The hosting lifestyle
Our park hosts are quite literally some of the most visible faces of our agency, helping visitors feel welcome, answering their questions and orienting them to the park and surrounding area. Many like to volunteer at their favorite parks over the busy summer season, then go home. But for many, full-time hosting has become a lifestyle choice.
Full-time RVers arrive at one park, then travel around Oregon, volunteering at other parks over a longer period of time. Whether this is for you or not, we value whatever commitment you can make. In return for your service, parks provide hosts with a free campsite, usually with full hook-ups, for those who host for a minimum of one month.
Types of hosts
As we've added new programs and services, opportunities for hosting have evolved! When you apply, you choose the types of duties that most appeal to you. Overlapping duties are typical and hosts often assist one another. Get a good idea of the most common host duties by reading the descriptions below. Keep in mind you'll have the most success if you are flexible and open to trying something new.
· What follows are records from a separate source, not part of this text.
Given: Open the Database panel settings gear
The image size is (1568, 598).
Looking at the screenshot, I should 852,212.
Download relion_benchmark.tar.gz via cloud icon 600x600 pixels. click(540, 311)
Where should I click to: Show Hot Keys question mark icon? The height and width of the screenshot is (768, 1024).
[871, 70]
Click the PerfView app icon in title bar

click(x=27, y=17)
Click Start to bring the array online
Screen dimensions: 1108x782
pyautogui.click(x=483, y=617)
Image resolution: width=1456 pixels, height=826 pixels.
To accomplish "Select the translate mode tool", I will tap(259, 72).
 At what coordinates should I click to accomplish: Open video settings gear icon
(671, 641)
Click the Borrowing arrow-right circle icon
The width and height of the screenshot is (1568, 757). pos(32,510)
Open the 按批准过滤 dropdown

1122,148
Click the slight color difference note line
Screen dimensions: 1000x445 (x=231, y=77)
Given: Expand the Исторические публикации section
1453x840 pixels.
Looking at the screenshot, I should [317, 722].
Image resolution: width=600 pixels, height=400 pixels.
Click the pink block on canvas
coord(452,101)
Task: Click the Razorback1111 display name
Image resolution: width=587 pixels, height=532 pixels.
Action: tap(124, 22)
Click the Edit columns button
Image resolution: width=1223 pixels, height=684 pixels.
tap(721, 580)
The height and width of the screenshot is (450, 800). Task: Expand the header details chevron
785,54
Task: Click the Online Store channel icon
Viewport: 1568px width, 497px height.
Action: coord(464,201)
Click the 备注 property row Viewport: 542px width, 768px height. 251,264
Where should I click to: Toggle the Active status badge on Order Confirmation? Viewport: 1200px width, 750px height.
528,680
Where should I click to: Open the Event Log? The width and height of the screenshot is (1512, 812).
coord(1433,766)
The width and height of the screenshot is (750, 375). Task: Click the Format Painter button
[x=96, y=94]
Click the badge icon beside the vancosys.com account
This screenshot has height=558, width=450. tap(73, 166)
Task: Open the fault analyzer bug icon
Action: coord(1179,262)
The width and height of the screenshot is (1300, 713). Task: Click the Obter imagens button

Campground host: The most "traditional" type of host, campground hosts sell wood and ice, clean sites and campfire pits, pick up litter, stock restrooms and offer general information about the park and surrounding area.
Day-use host: Some parks don’t have campgrounds, but they need a presence during daytime activities. Duties can vary quite a bit and are designed to carry out the purpose of the specific park property. You will likely open and close gates and provide a security presence, but you may also assist staff with light maintenance duties.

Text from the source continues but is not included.